5 Habits That Will Amp Up Every Scene You Write


1. Admit that you need amping. I think sometimes we writers--and by we I most definitely mean me--think of some of our most precious scenes like songs from an acoustic guitar. We imagine these scenes like intimate notes sung quietly, soothingly, so poignant and whatever because by now your reader has fallen asleep. These scenes are where most of those darlings reside, those darlings you must rip out by the roots and toss into a wood chipper, no matter the stream of tears coursing down your cheeks. Here's the thing. Am I saying we can never have acoustic scenes? Not remotely. In fact intimate, acoustic scenes are my absolute favorite thing (examples to follow), but you have to earn them. They have to be placed just right, so that when the audience reaches them they're on the edge of their seats, chills running down their spine as they wait for that next, solitary chord.

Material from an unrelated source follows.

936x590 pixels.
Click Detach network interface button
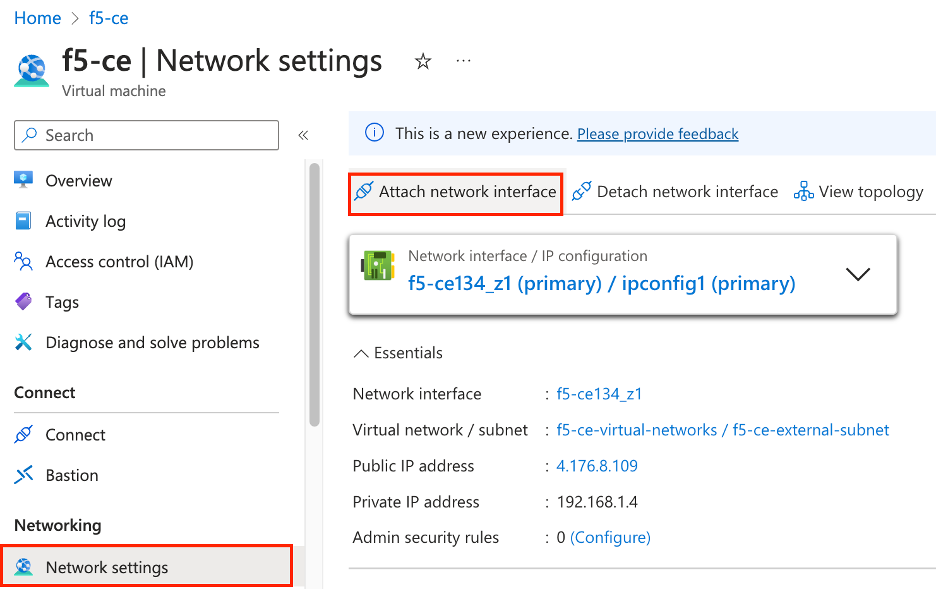click(675, 192)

2. Place your calm in the eye of the tornado. You know that seen in the movie Babe, where farmer Hogget has walked his pig out onto the field of the sheepdog trials and everyone laughs and then Babe beats every record and herds the sheep into the correct pens and as Farmer Hoggett shuts the sheep pen, slowly, so slowly, every single person in the audience is dead silent and you hear that final metallic clink of the latch and then everyone bolts to their feet cheering their heads off and in the midst of the applause Farmer Hoggett looks down at Babe and says, "At'll do Pig. At'll do." You know that scene? Well the feeling of that scene is sort of what I mean when say put your calm in the eye of a tornado. That look on the Farmer's face when he looks down, the sun shining behind him, is an acoustic, intimate moment. But it means everything because of what's around it. Because we've gone through jeers and mockery and dog bites and cat scratches and a myriad other animal hijinks to get there. Even that silent latch click moment. We get a storm of jeering and harsh laughter before it and an eruption of validation and applause afterward. A perfect, tender chord will stand out all the more for surviving the chaos that surrounds it.

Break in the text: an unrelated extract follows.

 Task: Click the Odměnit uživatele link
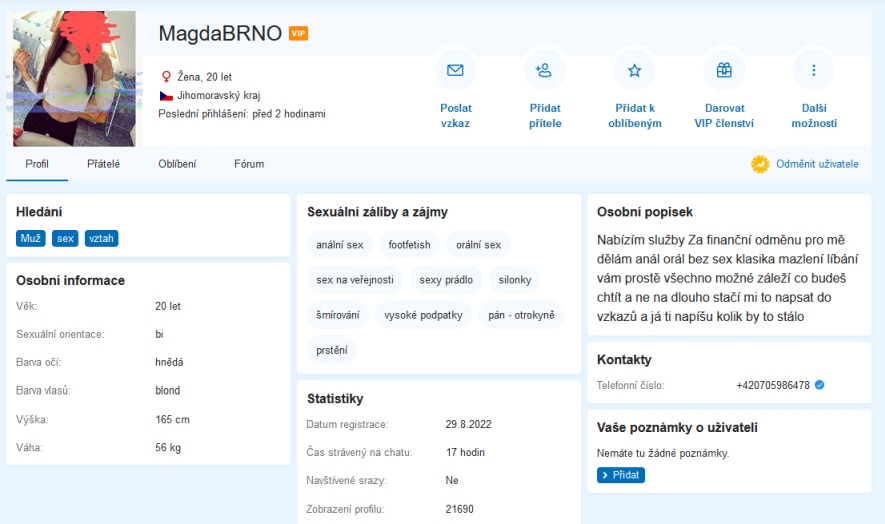pos(816,164)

3. Stare Down the Gun Barrel. Here's a story I read recently in Benjamin Percy's Thrill Me (which you should all go read immediately why are you still here go read it). He tells the story of a professor in a creative writing program. A gruff, boot wearing, bearded professor from the south. One day in workshop one of the students turns in a story about a young man being robbed at gunpoint. The robbers have the gun directed at his head and the young man thinks through all the things he's going to miss out on if he dies. He'll miss making love to his girlfriend. He'll miss ever visiting Australia, and a bunch of other things. The student finishes this story, and gruff professor tells him to start reading it again. In the midst of this reading the professor, with no warning, pulls a gun from his coat and points it between the kids eyes. "What are you thinking about?" he says.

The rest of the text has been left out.